> Work item: Each record should be given again exactly as it appears, with no image included.

> Material provided:
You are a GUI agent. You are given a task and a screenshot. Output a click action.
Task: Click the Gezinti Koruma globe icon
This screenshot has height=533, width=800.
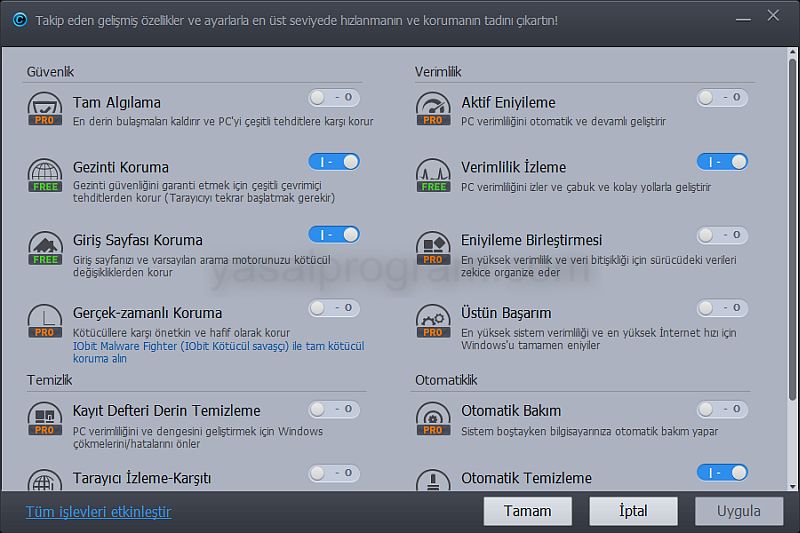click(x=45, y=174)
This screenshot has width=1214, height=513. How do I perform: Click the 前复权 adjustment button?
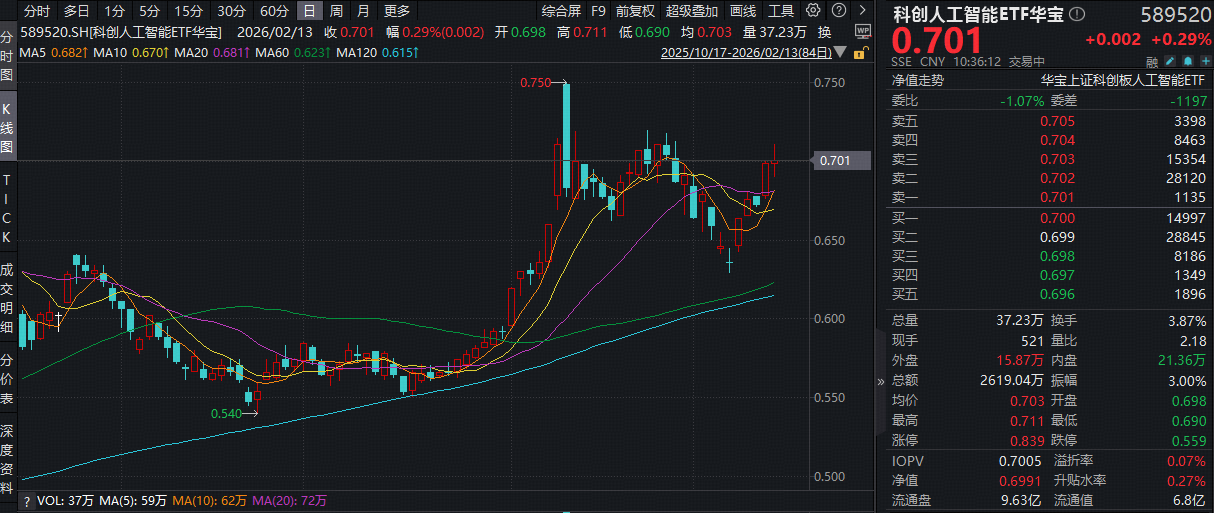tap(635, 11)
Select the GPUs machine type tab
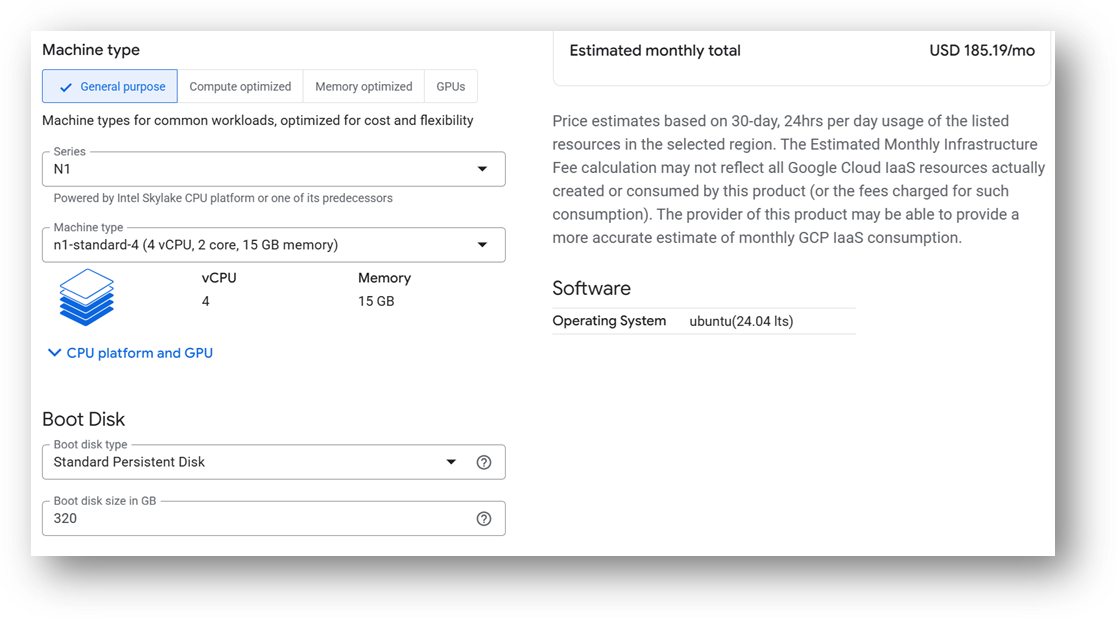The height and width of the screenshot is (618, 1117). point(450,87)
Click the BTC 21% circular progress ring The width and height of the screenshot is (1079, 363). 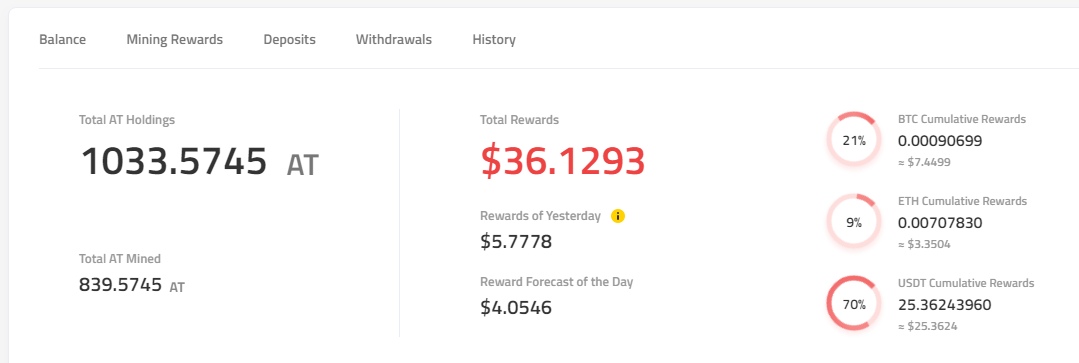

> Result for this task:
You are a GUI agent. You are given a task and a screenshot. Output a click action.
Task: Click the Gezinti Koruma globe icon
This screenshot has height=533, width=800.
click(x=45, y=174)
This screenshot has width=1214, height=513. How do I perform: Click the 前复权 adjustment button?
tap(635, 11)
Select the GPUs machine type tab
The height and width of the screenshot is (618, 1117). point(450,87)
Click the BTC 21% circular progress ring The width and height of the screenshot is (1079, 363). 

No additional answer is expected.